1. The Physics of Your Seastead
Your understanding of fluid dynamics and thrust is incredibly accurate. Moving a 15-ton (30,000 lbs) extreme-drag structure at 1 MPH using strictly solar power requires treating the seastead less like a boat and more like a barge or oil platform.
Therefore, utilizing large 2.5-meter propellers operating at low RPM is arguably the most mathematically sound approach for your specific use case.
2. The "Underwater Quadcopter" Tug Concept
Your idea is essentially a heavy-duty, tethered ROV (Remotely Operated Vehicle) that acts as an omnidirectional cyber-tugboat. Using four rotors (two CW, two CCW) gives it differential thrust and yaw control, identical to an aerial drone.
Is it worth the trouble? From an engineering standpoint, it is a fascinating and highly capable idea, but it comes with severe practical tradeoffs.
Theoretical Advantages (The "Pros")
- Decoupled R&D: You are absolutely right. You can build, test, break, and iterate the propulsion drone in a local pond without touching the seastead. This drastically speeds up development.
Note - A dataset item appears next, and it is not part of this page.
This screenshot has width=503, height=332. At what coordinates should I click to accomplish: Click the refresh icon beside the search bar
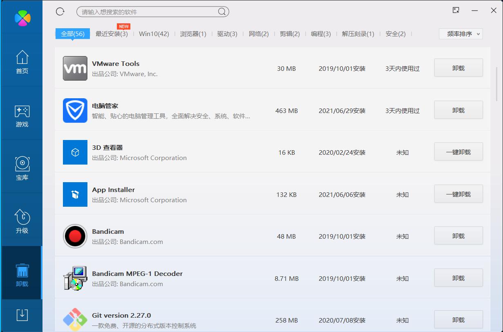(x=60, y=11)
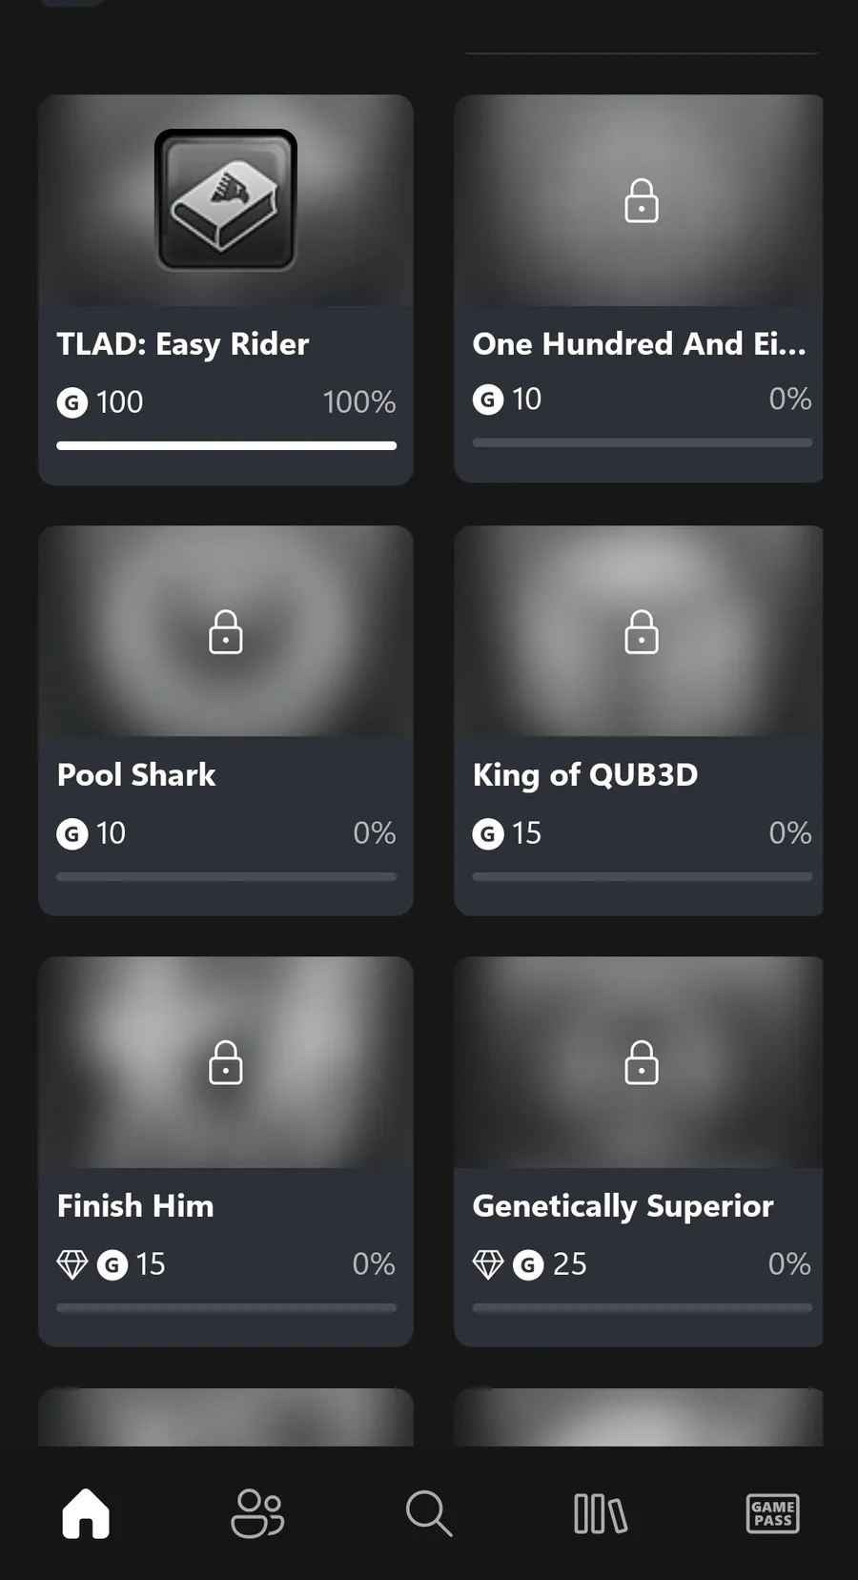Image resolution: width=858 pixels, height=1580 pixels.
Task: Click lock icon on Finish Him achievement
Action: point(226,1063)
- Zero NVH (Noise, Vibration, and Harshness): Because the connection is a flexible cable, zero mechanical vibration from the motors transfers to the seastead columns or living quarters.
- Ideal Propeller Environment: The drone can dive 15 to 30 feet deep to pull. This places the propellers in undisturbed water, away from surface wave action, cavitation risks, and the turbulent wake of the seastead.
- Omnidirectional Towing: By swimming to the front, side, or rear of the seastead, the tug can turn the structure with massive leverage, making intricate maneuvering possible.
Engineering Challenges (The "Cons")
- The Scale Paradox: To keep your incredibly efficient low-RPM physics, the drone must house four 2.5-meter (8-foot) propellers. This means the drone itself will be a massive 5x5 meter (16x16 foot) structure floating independently. If you shrink the drone and propellers down to normal ROV sizes, you lose the mass-over-velocity physics advantage and will drain your solar batteries instantly.
- The Plunge and Snap: In ocean swells, an uncoupled tug and seastead will heave and pitch at different frequencies. This creates aggressive shock-loading on the tow cable, which can snap the tether or violently jerk the drone.
- The "Running Over" Problem: Cables only transmit tension (pulling), not compression (pushing). If you are towing the seastead at 1 MPH and need to stop, the seastead's 30,000 lbs of momentum will continue forward. It will run over the tow drone, potentially tangling the tether or destroying the drone. Braking requires the drone to quickly navigate behind the seastead and pull backward, which takes too much time in an emergency.
- Cable Fouling: Your seastead design features an underwater rectangle (44' x 68') of structural tensioned cables holding the columns. Operating a loose tow tether near this complex web of structural cables is a massive entanglement risk.
3. Conclusion and Alternative Recommendation
Verdict: While conceptually brilliant and excellent for rapid R&D, deploying an uncoupled "drone tug" on a permanent basis adds too much operational complexity (tether management, braking inability, and scale issues) compared to rigid mounting.
The Compromise: Azimuth Thruster Pods
You can achieve the benefits of both systems by developing your dual submersible mixers as independent Azimuth Pods. Mount the massive 2.5m props on vertical pipes that slide down the outside of your seastead columns.
- Easy R&D: The pods can be tested independently on a pontoon boat before attaching them to the seastead.
- Directional Control: Mount the vertical pipes on bearings so they can rotate 360 degrees. This provides the omnidirectional "drone-like" steering without differential thrust.
- Rigid Braking: Because they are rigidly attached to the columns, they can provide instant reverse thrust to stop the 30,000 lb structure.
- Vibration Isolation: Using rubber motor mounts between the pipes and the seastead columns will eliminate the noise advantage of the tethered drone.